Production and commodity prices are going to be a major determinant in what land prices do, Myers says.
“The USDA says rice prices for 2013 will be down 12 percent, corn down 22 percent, beans down 14 percent, and cotton down 4 percent. Cattle prices are high now, and timber prices are still pretty much waiting on recovery in the economy and in housing.
“Returns for crops will determine how much land rent we pay, and return on crops and the rent we pay will be a factor in farm land prices.“
Factors that affect commodity prices will be an important influence on the farm economy and land prices, he says. “Demand is one of those influences. After the USDA said corn prices would go down, they did go down, but they’ve come back above $5 because of strong export demand. Soybean demand is also strong.”
Energy costs can also have a significant impact on the ag economy, Myers says.
“The U.S. has good supplies of oil and gas, but currently three refineries are shut down, which is affecting prices. There have been no new refineries built in this country in a long time, and the lack of refining capacity is really going to cause a crunch in fuel prices short-term.”

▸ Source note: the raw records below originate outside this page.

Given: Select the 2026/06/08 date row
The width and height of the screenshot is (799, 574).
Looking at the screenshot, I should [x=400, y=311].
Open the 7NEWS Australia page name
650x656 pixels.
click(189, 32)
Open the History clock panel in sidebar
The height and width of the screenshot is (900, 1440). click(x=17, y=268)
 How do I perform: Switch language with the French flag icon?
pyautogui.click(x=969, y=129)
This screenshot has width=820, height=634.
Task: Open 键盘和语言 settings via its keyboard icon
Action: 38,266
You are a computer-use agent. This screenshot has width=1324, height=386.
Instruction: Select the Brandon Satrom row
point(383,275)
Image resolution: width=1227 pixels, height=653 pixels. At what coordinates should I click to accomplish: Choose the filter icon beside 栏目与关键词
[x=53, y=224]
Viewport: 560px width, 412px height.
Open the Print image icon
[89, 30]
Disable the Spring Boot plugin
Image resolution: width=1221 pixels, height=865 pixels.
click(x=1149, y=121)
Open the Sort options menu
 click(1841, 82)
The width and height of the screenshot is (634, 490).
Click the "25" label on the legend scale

While the stock market has had a significant increase since last year’s meeting and unemployment figures are down, “the number of people not looking for work is increasing,” he says. “It doesn’t make a lot of sense when 50 percent of our nation isn’t working and the unemployment rate goes down. Whatever the numbers, unemployment is too high — and this needs to be corrected.”
The Environmental Protection Agency “has been very busy, pumping out new rules and regulations,” Myers says, “and we will need to continue to be vigilant to protect agriculture from burdensome regulations.”